[Saved data entries]
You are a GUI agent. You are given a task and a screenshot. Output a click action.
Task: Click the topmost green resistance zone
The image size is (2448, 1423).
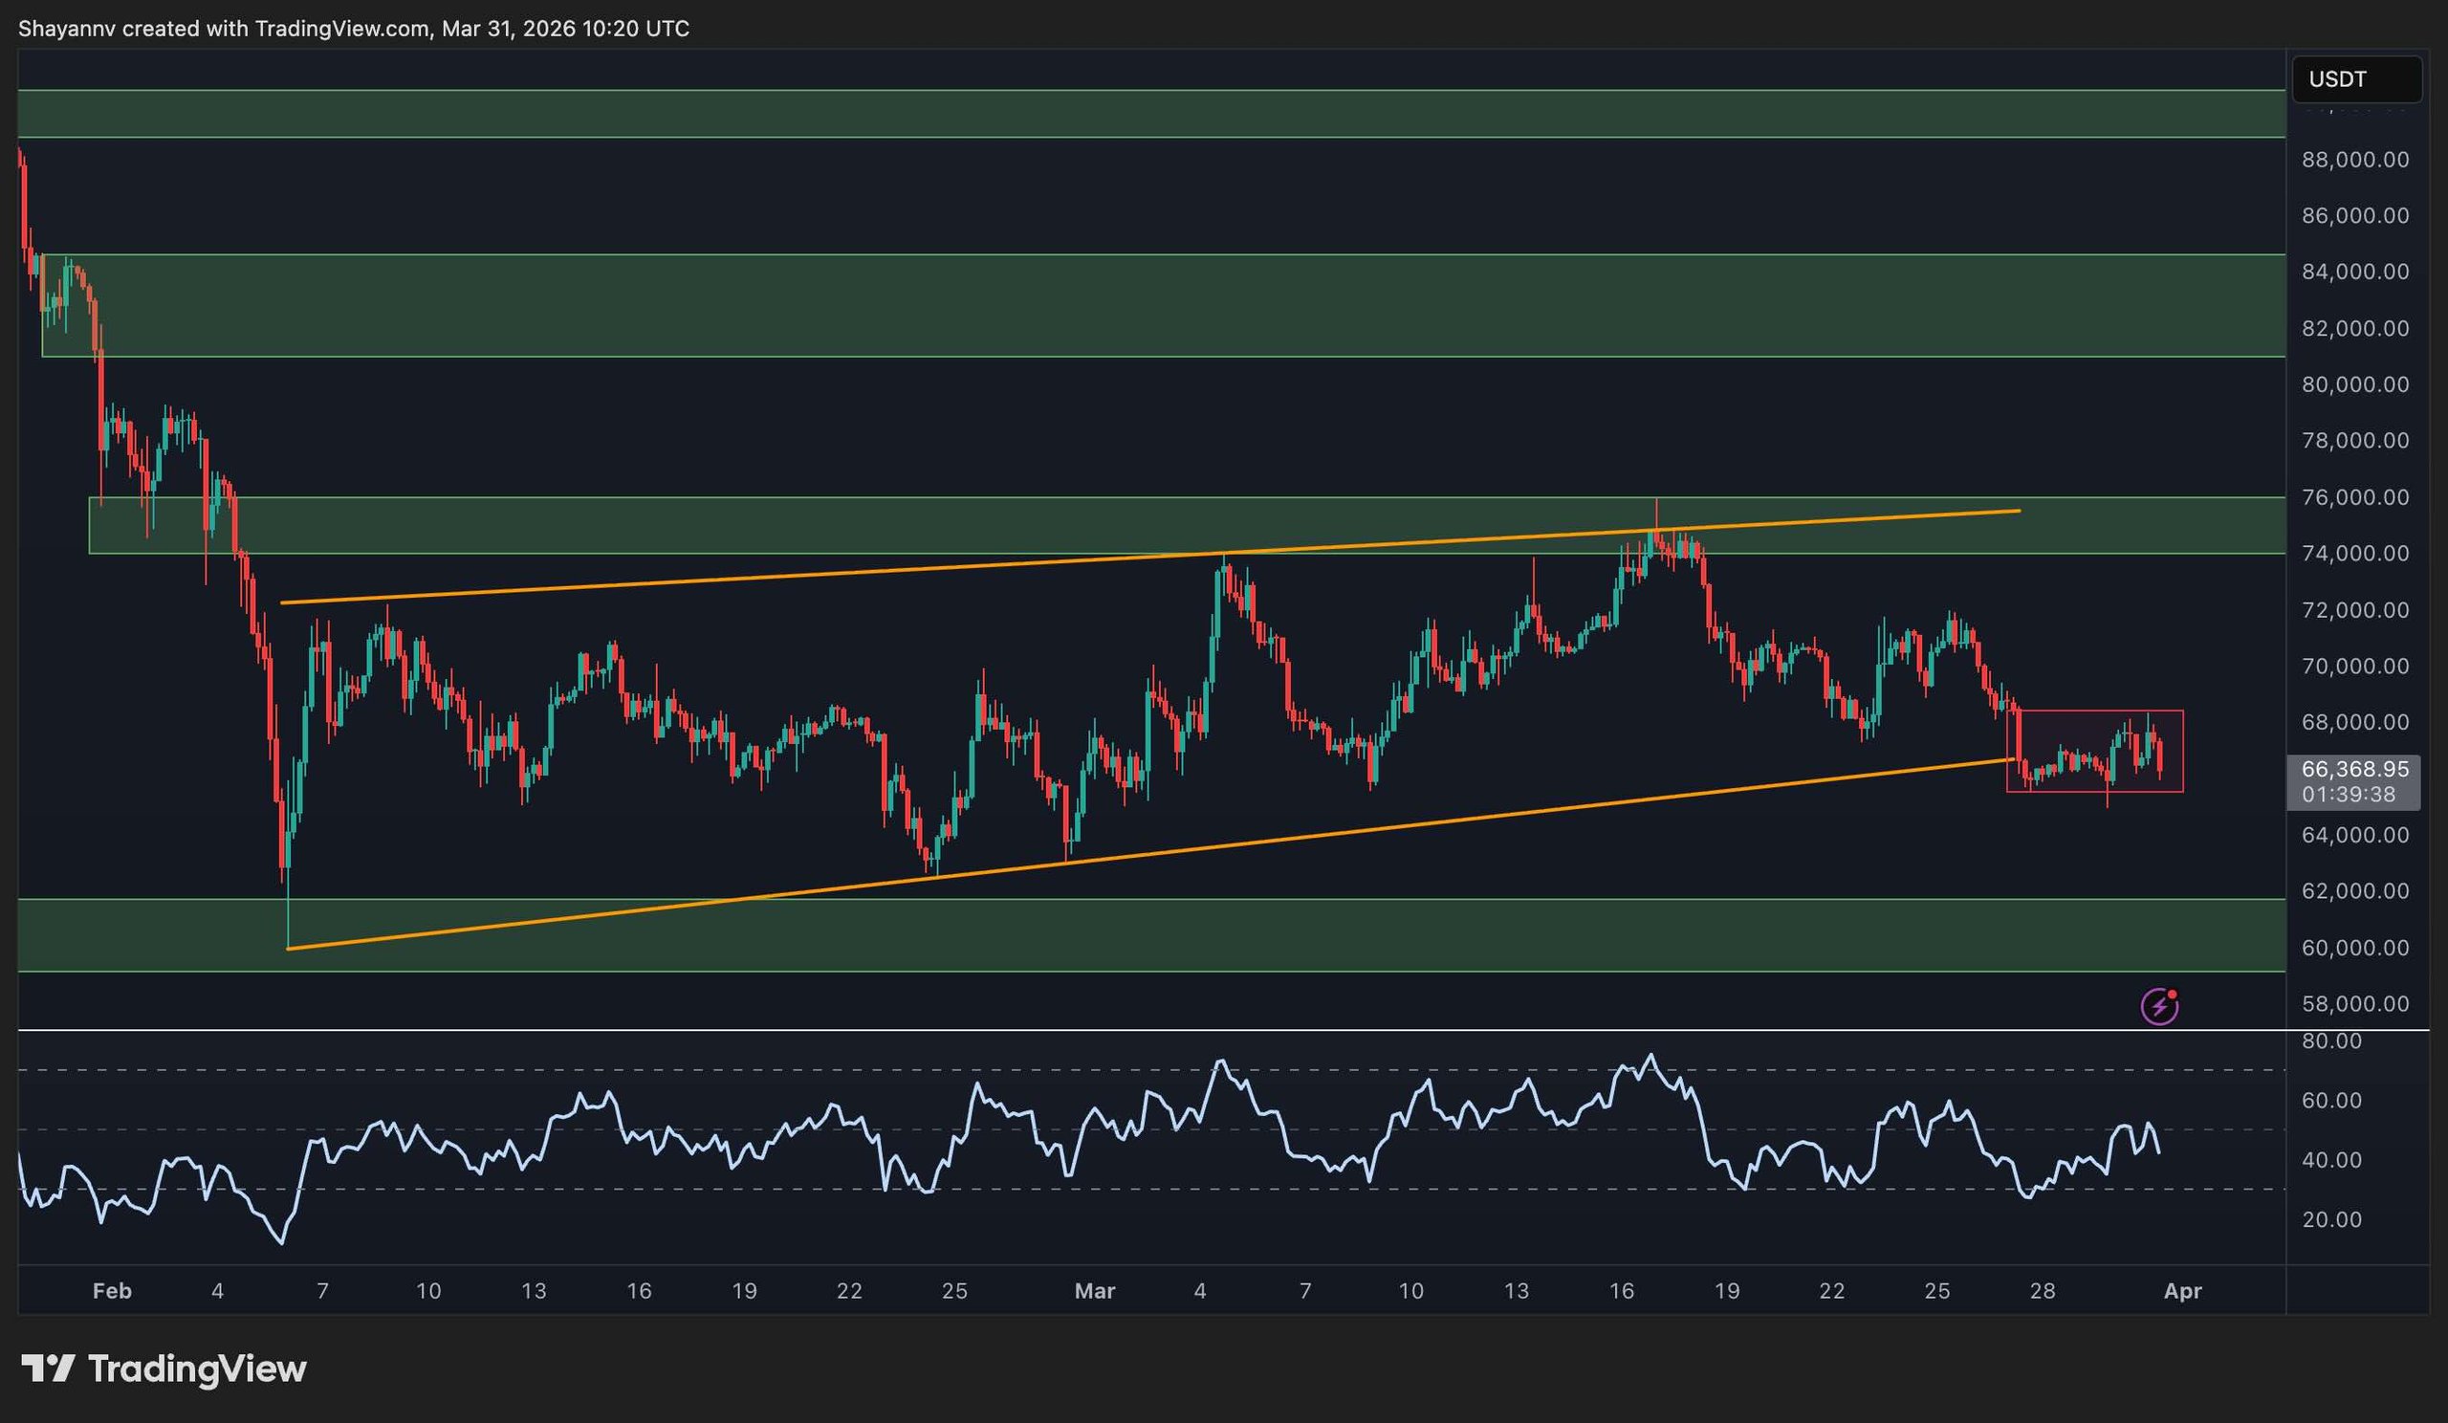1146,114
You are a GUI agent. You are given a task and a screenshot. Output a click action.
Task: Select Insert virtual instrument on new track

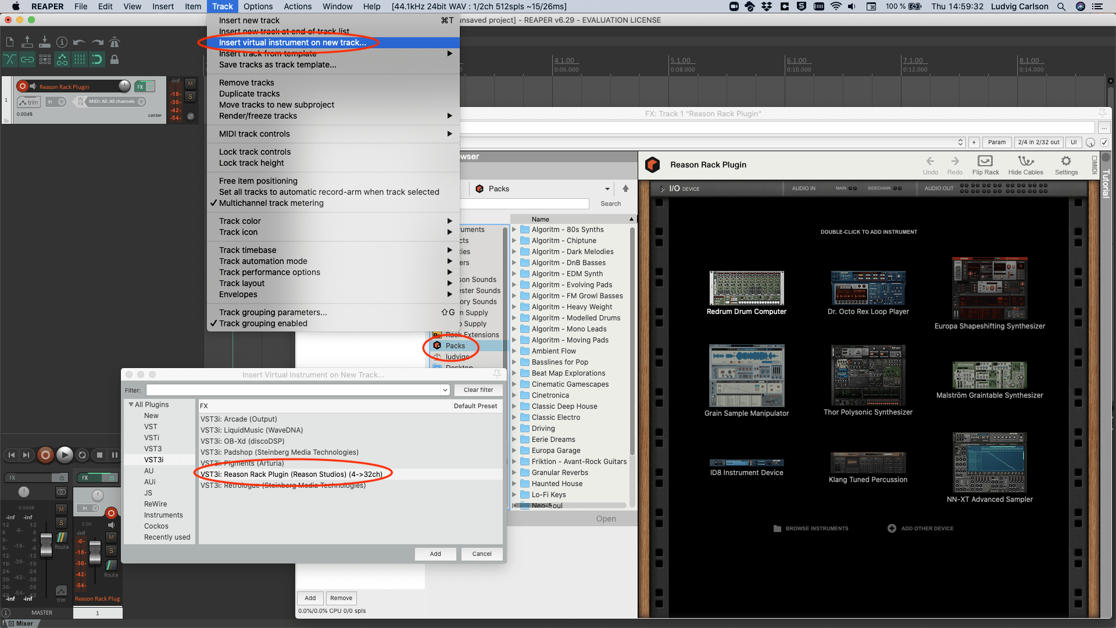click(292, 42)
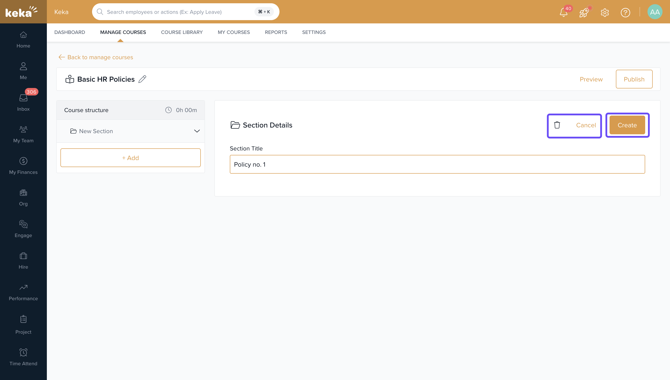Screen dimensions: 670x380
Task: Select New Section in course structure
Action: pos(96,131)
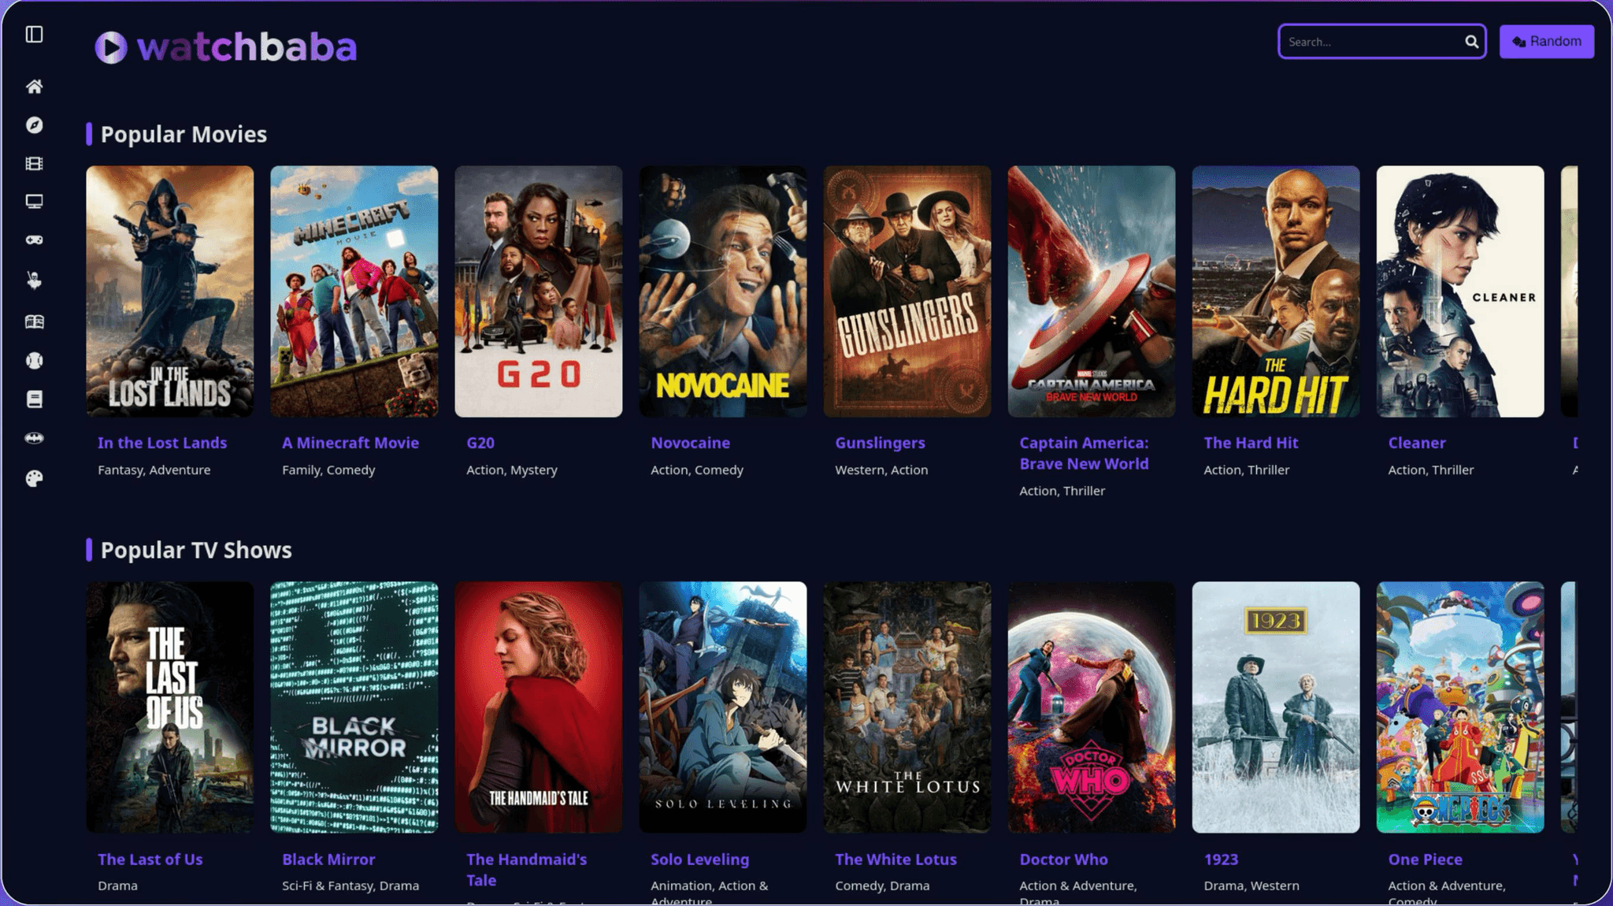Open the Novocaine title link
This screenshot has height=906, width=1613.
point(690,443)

> _WHAT IS NEEDED_: Every word of the data should be reproduced exactly; please omit any pictures.

> _RESPONSE TO THIS EXERCISE_:
You are a GUI agent. You are given a task and a screenshot. Output a click action.
Task: Click the topmost green resistance zone
The image size is (2448, 1423).
1146,114
You are a GUI agent. You are given a task and a screenshot. Output a click action.
Task: Select Insert virtual instrument on new track

click(292, 42)
Screen dimensions: 670x380
Task: Select New Section in course structure
Action: pos(96,131)
Open the Novocaine title link
This screenshot has height=906, width=1613.
point(690,443)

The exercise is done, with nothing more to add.